И вот иногда по вечерам сидим мы с соусником вдвоем и рассуждаем о графской жизни. Прохор Савельич все знает. Он тебе расскажет, где и что добывается и какая этому цена. Сколько людей обслуживает графа дома и сколько работает на него на стороне. Не только в России, но и во всем мире трудятся для него. Ведь есть же у нас хорошие напитки. Нет, дай ему заграничные вина: из Италии - марсалу, из Франции - коньяк и шампанское, из Германии - рейнские вина, из Испании - малагу и Педро Хименес, из Англии - эль, портер, с острова Мадера - вино мадеру, из Капштадта капштадтское вино. А если говорить о пище, то придется
Прохор Савельич подсчитывает, во что обходится графу и его семье только один день жизни. А я слушаю и думаю: боже ты мой, господи! За что, за какие благодеяния ты так милостив и щедр к графу? И почему ты к другим людям так жесток и беспощаден? Ведь попостись граф лишь один день, а деньги, что сбережет на этом, передай нашему селу - какое было бы счастье! У нас не осталось бы ни одного безлошадного и бескоровного двора. А святые отцы по целым неделям постились, и то не умирали. Соусник продолжает подсчитывать и другие расходы: выезды, театры, музыка, гости. А расходы на содержание в столице такого большого дома? Или - гатчинской дачи? Цифры растут... Прохор Савельич спрашивает меня: сколько в нашем селе бедняков? Я сообщаю ему. Он начинает распределять графский дневной расход по беднякам. Получается: один бы день экономии, не осталось бы у нас в селе ни одного захудалого жителя. Все они были бы со скотиной и все оделись бы во все фабричное. А тут эти расходы и труд множества людей идут только на то, чтобы граф и его маленькая семья чувствовали себя хорошо.
Когда соусник говорит о графской жизни, его плоская лысина покрывается, словно росой, мелкими каплями пота. Видать, что в душе у него закипает ненависть к богатым. И меня он своими подсчетами будто крапивой обжигает. Граф кажется мне уже не таким добродушным человеком, как в первый день...
Я спрашиваю:
– А для чего вы, Прохор Савельич, все это рассказываете мне?
– К слову пришлось. А, между прочим, цифры так же очищают мозг от тупости, как очищает гребешок волосы от насекомых. Клянусь здоровьем, это верно.
Я продолжаю любопытствовать:
– У графа кабинет обставлен, как штурманская рубка. Должно быть, он любит корабли, море. Может, это самый умный моряк во всем нашем флоте.
Он метнул на меня жесткий взгляд и говорит:
– Некоторые простачки блажь принимают за ум. Ценность фруктового дерева определяют по его плодам, а человека - по его делам.

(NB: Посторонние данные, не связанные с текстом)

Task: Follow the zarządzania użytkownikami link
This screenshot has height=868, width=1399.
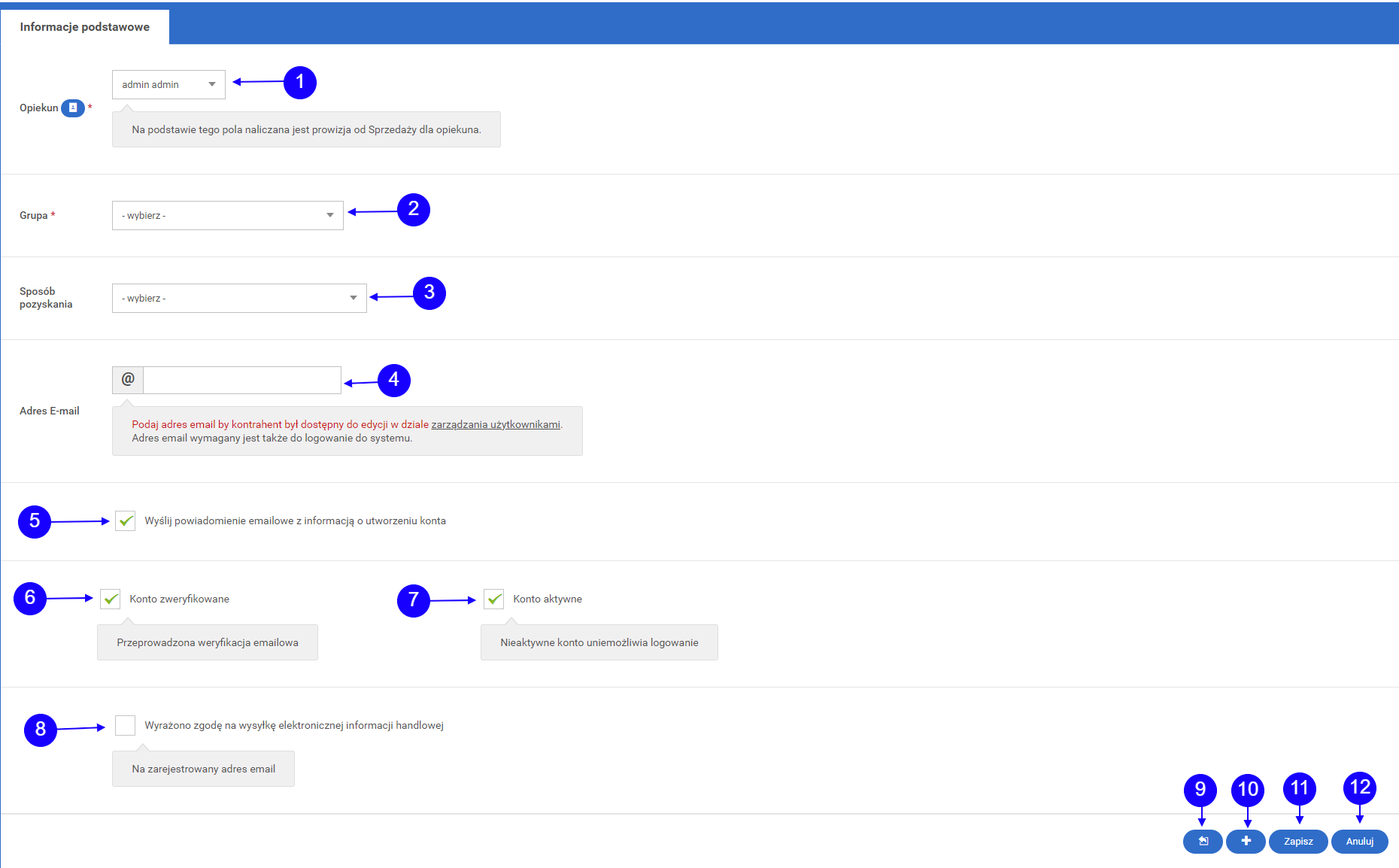Action: point(495,424)
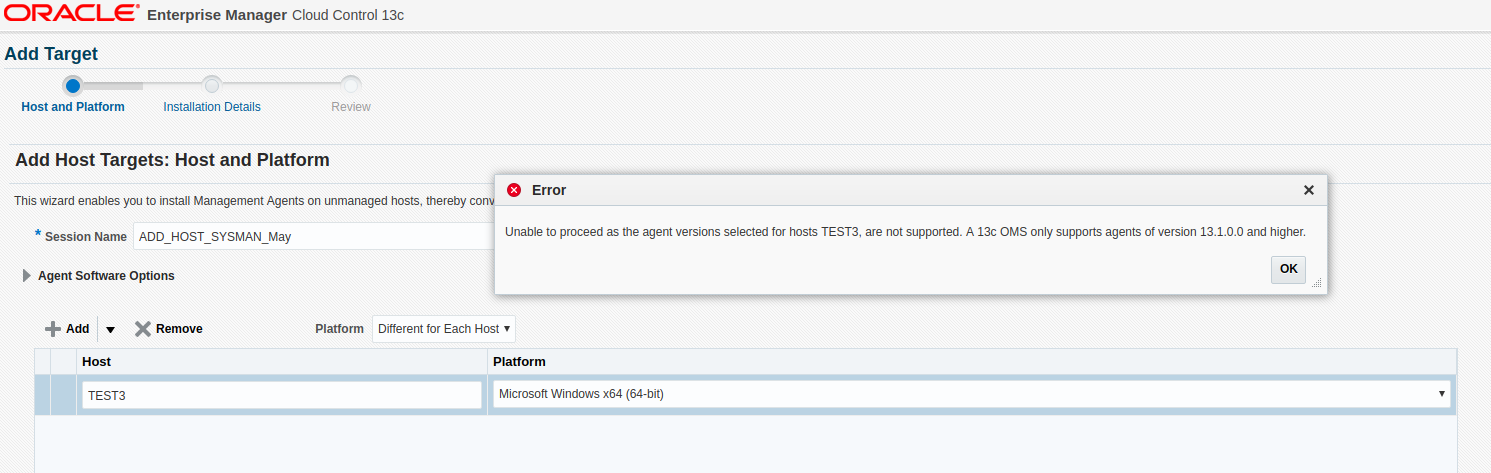Image resolution: width=1491 pixels, height=473 pixels.
Task: Go to the Installation Details step label
Action: [212, 107]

К Прохору Савельичу иногда заходит горничная Ксения. Ей лет тридцать пять. Женщина расторопная и разговорчивая. Все у нее в норму, только носик подгулял: половину лица занимает. Метит она соусника в мужья себе и вместе с ним хочет собственный ресторанчик открыть. У нее уже шестьсот рублей денег накоплено. Но у того что-то другое на уме. Она приставлена к старой графине и должна ее одевать и раздевать, мыть. От этой горничной я тоже много знаю о своих господах. Старая графиня совсем дряхлая, сама ходить не может - ее водят под руку. Сидит она по целым дням в креслах и четки перебирает. Есть ей ничего нельзя, кроме манной каши и киселя из свежих фруктов. И все она старину вспоминает, - какая тогда веселая жизнь была, а теперь никуда не годится. Невдомек ей, что в молодости все кажется хорошо. Повидал я и молодую графиню. Где только, думаю, таких жен выбирают? Высокая, статная, лицом - кровь с молоком. Значит, правильно соусник сказал: через женщин улучшается господская порода. Таких, как эта графиня, я только на картинах видал. А родную дочку свою, Тамару, грудью она не кормит. Кормилицу для девочки наняли. Как-то встретился я с девочкой; сидит она в коляске, показывает на меня пальчиком и улыбается. Ей пока все равно, кто и какого происхождения. Ну, до чего же красивая она! Ангелочек! Меня больше всего удивило: мать не кормит свое родное дите! Как это так можно? Будь она чахоточной - другое дело. А то ведь пышет здоровьем. Неразумные животные, и те кормят детенышей своим молоком, а эта не хочет. А почему? Боится истощить себя и потерять красоту.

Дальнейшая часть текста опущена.